We spent a fun morning on Saturday. After collecting a very sleepy boy from schoolies (you can read about that here if you like), we headed to a golf store with the intention of buying a set of golf clubs for my boy’s 18th birthday present. He didn’t know the purpose of visiting this shop. He had barely slept and was keen to get home to his bed. It was just wonderful to see the delight in his face as we told him about this gift. It was hysterical then to watch this tired big boy being put through his paces by the man in the shop. He needed to know what kind of golfer our boy was so set him up against the indoor mini driving range and got him to hit a few balls.

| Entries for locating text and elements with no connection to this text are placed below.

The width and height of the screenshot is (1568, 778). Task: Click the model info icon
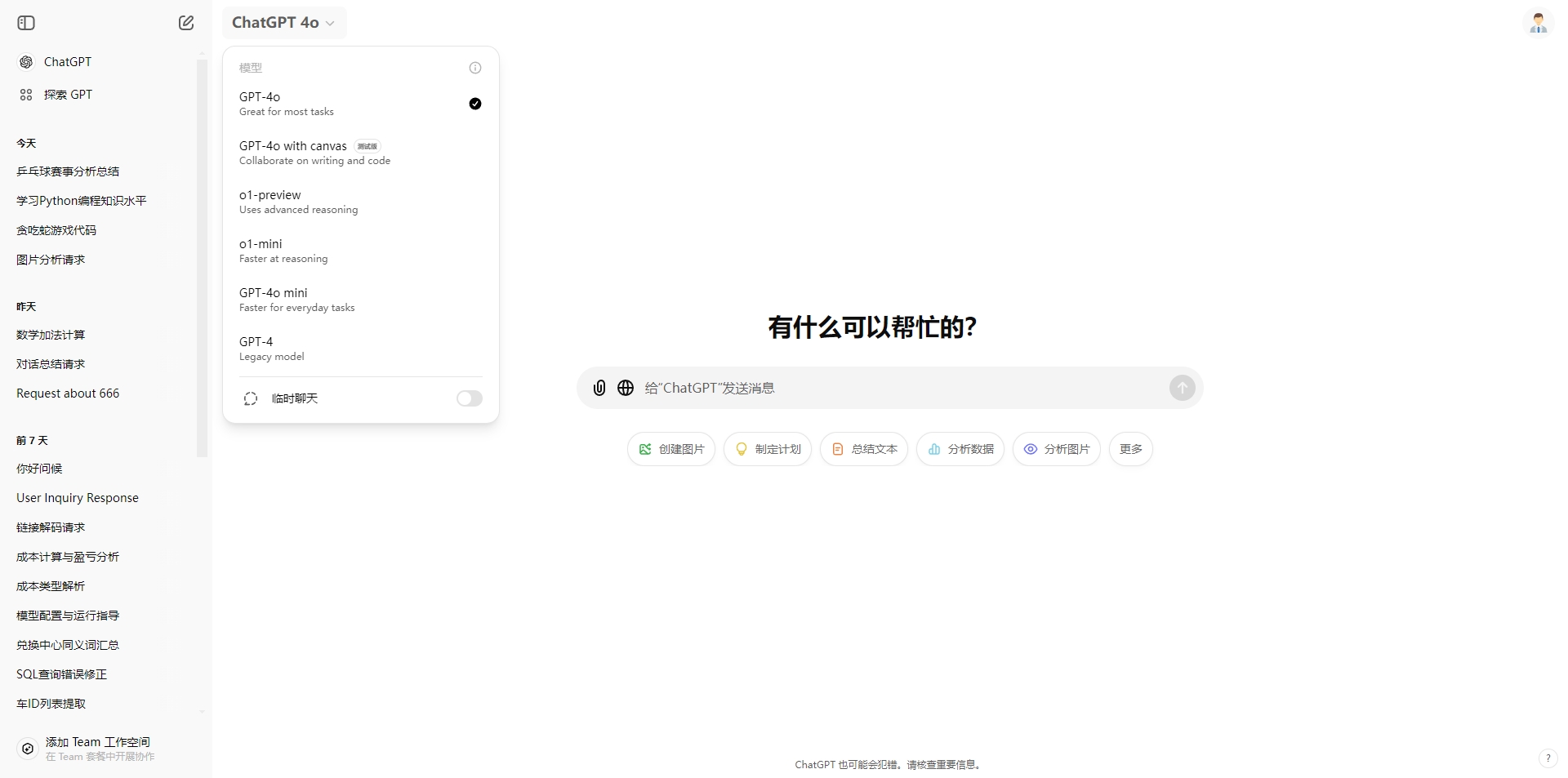475,68
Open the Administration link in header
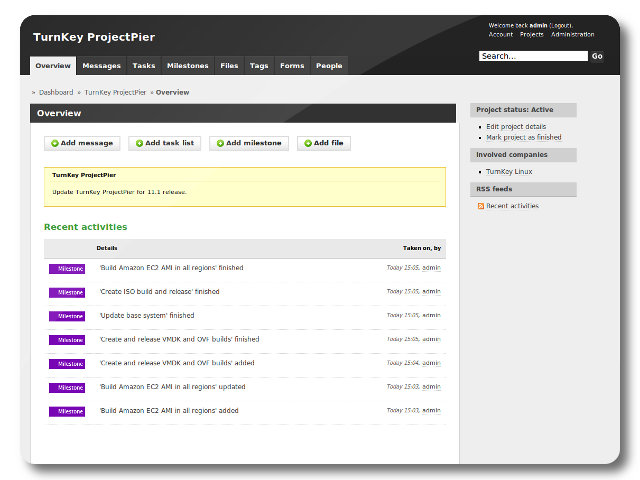The image size is (640, 480). click(x=572, y=34)

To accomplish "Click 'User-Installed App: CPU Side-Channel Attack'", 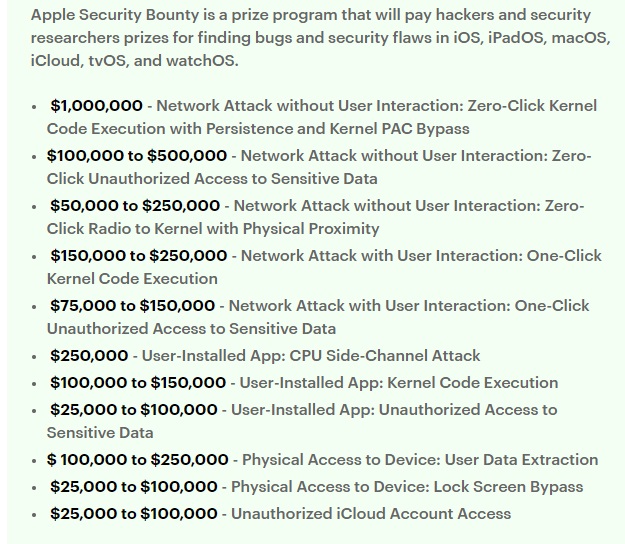I will (311, 355).
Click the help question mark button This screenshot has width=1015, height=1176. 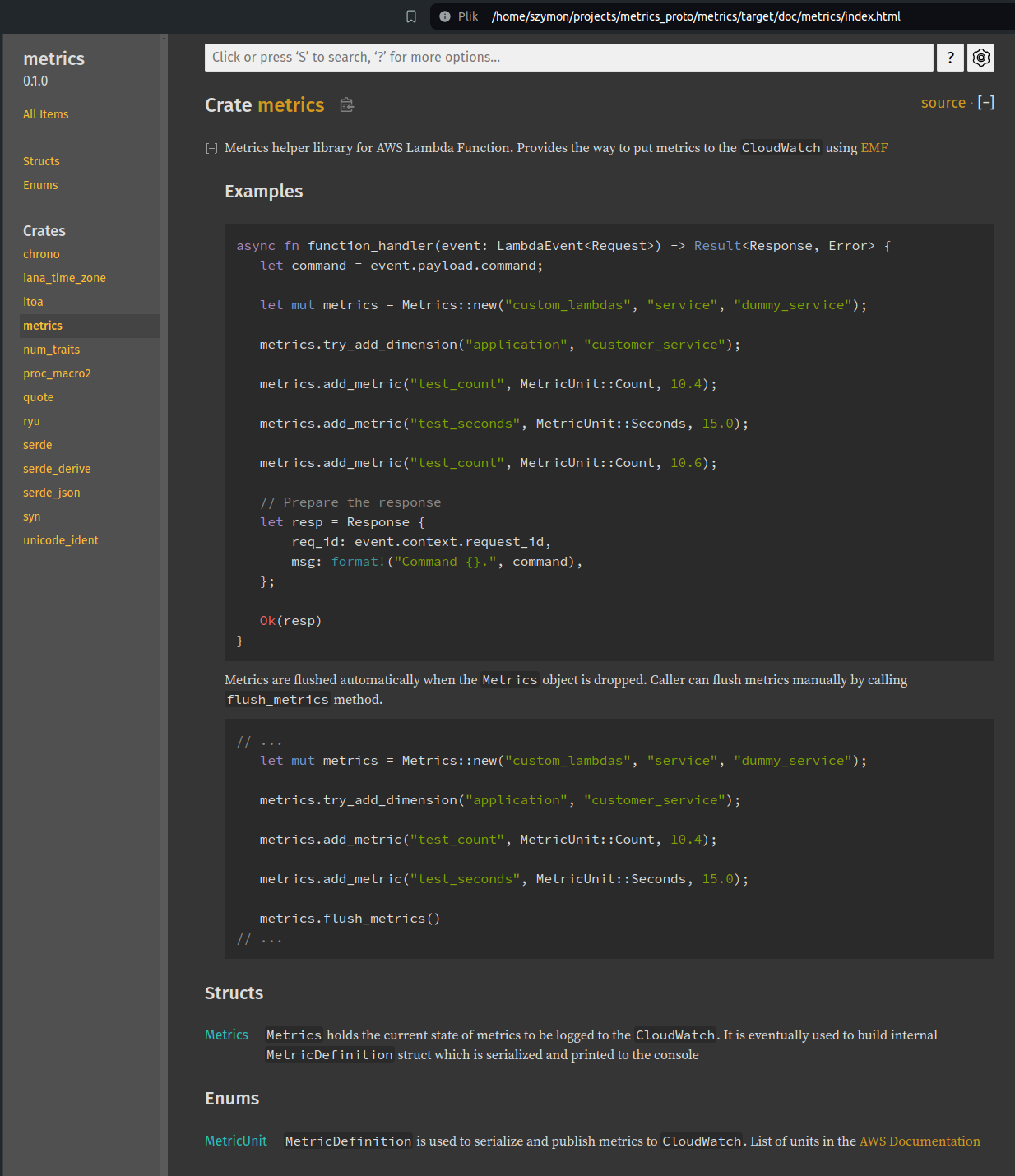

TheN the fun really began! Who knew that golf was so complicated?
Firstly, he had to imagine he was sitting back on a bar stool – not too much of a stretch given that he’d just spent a week doing that very thing!
Secondly, he was to demonstrate bending forward slightly from the waist. This had to be done whilst the shoulders were kept back. All good so far although concentration was pushed to the max.
Thirdly, hand position. The grip has to be in the correct spot. Angling the dominant hand round slightly, whilst feeling counter intuitive apparently corrected his tendency to send balls off to the right.
Fourthly, the swing! Head down, shoulders down, use the leverage of those lanky long arms to gain some advantage. Let the swing follow around in a natural arc.
There was nothing natural about anything by this stage but the man from the shop patiently helped him whack one ball after another. Some were on target, others made us all thankful that there was a side net. Adjustments were made to his stance and posture and reminders gently given as to what needed to be done to hit the target.
The need to coordinate so many things at the same time in order to hit the targeted zone was so hard and unachievable most of the time. There always seemed to be one element going rogue! The bum was not on the bar stool, the hand alignment was incorrect or rushed, the head was not down and focused, and that swing!
The need for 100% concentration at all times on several elements made it seem like an impossible feat. We were told that the golf clubs we were purchasing were of the best quality but that the key to improvement was practice.
I’m sure you can see where I’m going with this. As hilarious as it was to watch our boy sweat a week’s worth of beer out the top of his head whilst maintaining some modicum of dignity and occasionally hit the target, I could not help but compare this to his life with Type 1 Diabetes.
If anyone who reads this is a golfer, I apologise for any errors in the golfing advice. I had tears of laughter rolling down my face which interfered with my understanding of a sport which already baffles me!